Intervista al dottor alberto mantovani tossicologo, esperto dell’agenzia europea per la sicurezza alimentare

Il Dottor Alberto Mantovani, direttore di Tossicologia Alimentare e Veterinaria nel dipartimento di Sanità Pubblica Veterinaria e Sicurezza Alimentare presso l’Istituto Superiore di Sanità a Roma, ci racconta in questa intervista di quanto il conoscere le caratteristiche e le proprietà di cibi e metodi di cottura possa influire positivamente sulla salute.

Dottor Mantovani, lei si definisce un tossicologo in cucina. Il suo obiettivo è far capire che alcune sostanze tossiche che possono nuocere alla nostra salute non sono causate da altri, e ingestibili, ma si nascondono nei nostri piatti.

Proprio così. Scelte alimentari sbagliate, o per meglio dire fatte senza la dovuta consapevolezza, possono avere ripercussioni negative sulla salute. Non solo: uno stesso alimento cucinato in modi diversi può dare diversi effetti sul nostro organismo.

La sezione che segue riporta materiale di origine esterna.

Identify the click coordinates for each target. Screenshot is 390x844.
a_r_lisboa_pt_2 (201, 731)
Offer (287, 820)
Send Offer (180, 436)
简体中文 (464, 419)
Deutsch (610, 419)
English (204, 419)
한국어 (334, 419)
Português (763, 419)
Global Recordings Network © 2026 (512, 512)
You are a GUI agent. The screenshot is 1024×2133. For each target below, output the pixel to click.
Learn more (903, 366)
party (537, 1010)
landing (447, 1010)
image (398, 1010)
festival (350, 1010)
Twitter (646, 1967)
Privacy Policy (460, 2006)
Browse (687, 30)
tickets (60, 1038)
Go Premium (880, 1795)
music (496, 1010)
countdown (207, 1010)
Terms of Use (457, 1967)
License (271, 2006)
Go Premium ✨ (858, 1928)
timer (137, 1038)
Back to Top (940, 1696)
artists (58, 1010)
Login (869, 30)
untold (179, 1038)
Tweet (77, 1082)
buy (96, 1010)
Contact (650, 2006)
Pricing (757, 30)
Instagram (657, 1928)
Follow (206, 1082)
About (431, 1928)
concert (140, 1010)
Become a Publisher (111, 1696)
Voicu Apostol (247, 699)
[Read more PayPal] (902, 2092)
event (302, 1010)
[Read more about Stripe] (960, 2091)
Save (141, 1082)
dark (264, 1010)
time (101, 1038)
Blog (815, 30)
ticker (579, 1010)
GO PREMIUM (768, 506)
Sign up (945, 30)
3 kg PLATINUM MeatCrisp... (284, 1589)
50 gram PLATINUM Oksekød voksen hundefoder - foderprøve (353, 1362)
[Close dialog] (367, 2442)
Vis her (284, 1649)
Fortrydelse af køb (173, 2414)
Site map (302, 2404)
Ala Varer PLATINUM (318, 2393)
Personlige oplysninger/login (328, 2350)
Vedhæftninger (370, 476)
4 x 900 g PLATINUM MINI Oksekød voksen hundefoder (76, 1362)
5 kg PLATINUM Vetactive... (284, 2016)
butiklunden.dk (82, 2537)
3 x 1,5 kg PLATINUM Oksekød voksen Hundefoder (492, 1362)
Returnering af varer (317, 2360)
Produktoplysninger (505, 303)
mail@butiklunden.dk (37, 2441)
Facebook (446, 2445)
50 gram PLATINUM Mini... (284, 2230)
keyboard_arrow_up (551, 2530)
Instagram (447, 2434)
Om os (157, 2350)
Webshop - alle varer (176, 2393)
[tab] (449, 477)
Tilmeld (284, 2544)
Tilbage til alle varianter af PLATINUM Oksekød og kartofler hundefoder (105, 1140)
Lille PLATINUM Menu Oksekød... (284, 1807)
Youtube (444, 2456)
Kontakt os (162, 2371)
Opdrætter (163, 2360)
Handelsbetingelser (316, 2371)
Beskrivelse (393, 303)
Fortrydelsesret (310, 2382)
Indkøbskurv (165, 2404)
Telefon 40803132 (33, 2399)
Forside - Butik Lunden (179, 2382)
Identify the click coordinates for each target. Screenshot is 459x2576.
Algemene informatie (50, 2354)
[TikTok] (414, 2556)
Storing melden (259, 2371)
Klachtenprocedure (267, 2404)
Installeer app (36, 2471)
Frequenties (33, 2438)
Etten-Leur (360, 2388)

Conoscere le caratteristiche dei cibi e dei metodi di cottura può aiutare a mantenere la propria salute anche a tavola.

Non solo i metodi di cottura, ma anche i materiali che si utilizzano per cuocere possono essere dannosi. Come fare per eliminare il più possibile i rischi?

Innanzitutto bisogna tener controllati e integri tutti gli strumenti utilizzati per cuocere. Ad esempio, le pentole antiaderenti, tanto diffuse nelle cucine, devono essere eliminate non appena mostrano segni di usura. Bisogna conoscere quali alimenti non dovrebbero venire in contatto, ad esempio, con l’alluminio o con la pellicola. Anche strumenti e stoviglie in melamina sono potenzialmente pericolosi, ma non corriamo nessun rischio se li utilizziamo a una temperatura inferiore a 70°C. Bisogna ricordarsi sempre che conoscere non significa demonizzare nulla. Ad esempio, quindi, un bicchiere in melamina non va assolutamente utilizzato per riscaldare nel microonde, ma se lo si usa per bere acqua a temperatura ambiente è assolutamente innocuo per la salute.

Ci sono anche alimenti che vengono consigliati da alcuni, e sconsigliati da altri, come ad esempio il pesce. Come ci si deve comportare in questi casi?

Bisogna valutare rischi e benefici e poi scegliere con attenzione. Nel caso del pesce, ad esempio, non tutte le specie sono uguali nell’analisi di rischi e benefici: anche per il pesce, quindi, conoscere approfonditamente l’argomento aiuta nel processo decisionale. Variare spesso nella scelta del pesce da consumare può essere una buona strategia per minimizzare i rischi: i grandi predatori hanno determinate caratteristiche, i pesci da allevamento altre. Non solo la scelta è importante: sapere come pulire e cucinare correttamente il pesce riduce i rischi a favore dei benefici.

Quali sono quindi i suoi consigli?

Intraprendere un percorso formativo idoneo in ambito nutrizionale è la scelta giusta, sia per medici che per nutrizionisti e professionisti del cibo. Diventare veri esperti in campo di alimentazione e sicurezza alimentare può fare la differenza.